Found 2 solutions by AnlytcPhil, fractalier:
Answer by AnlytcPhil(1807)   (Show Source): You can put this solution on YOUR website!
The 8 people at a party shook hands exactly once with each of the others before
the 9th arrived. The 9th person then shook hands with some of these 8 people. A 
total of 32 handshakes took place.

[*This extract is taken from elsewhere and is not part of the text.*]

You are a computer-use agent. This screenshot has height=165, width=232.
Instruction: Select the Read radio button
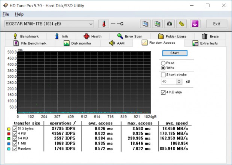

With  how many people did the 9th person
shake hands?

===============================================================================

Before the 9th person arrived there were "combinations of 8 things taken 2 at a
time".  It is combinations, not permutations, because the order in which they
stand to shake hands does not matter.

C(8,2) = 8!/(2!6!) = 28 handshakes before the 9th person arrived

After the 9th person finished shaking hands, there were 32 handshakes
altogether.

Therefore the 9th person shook hands with 32 - 28 or 4 people.

Edwin
AnlytcPhil@aol.com
Answer by fractalier(6550)   (Show Source): You can put this solution on YOUR website!
This can be done a couple of ways...
Let me explain it this way.
The first of 8 people can shake hands with 7 people.
The second of 8 people can shake hands with 6 people (he has already shaken hands with the first).
And it goes on like this, so that the number of total handshakes for the 8 people is
7 + 6 + 5 + 4 + 3 + 2 + 1 = 28 handshakes
leaving 4 handshakes by the ninth person, which makes the total of 32.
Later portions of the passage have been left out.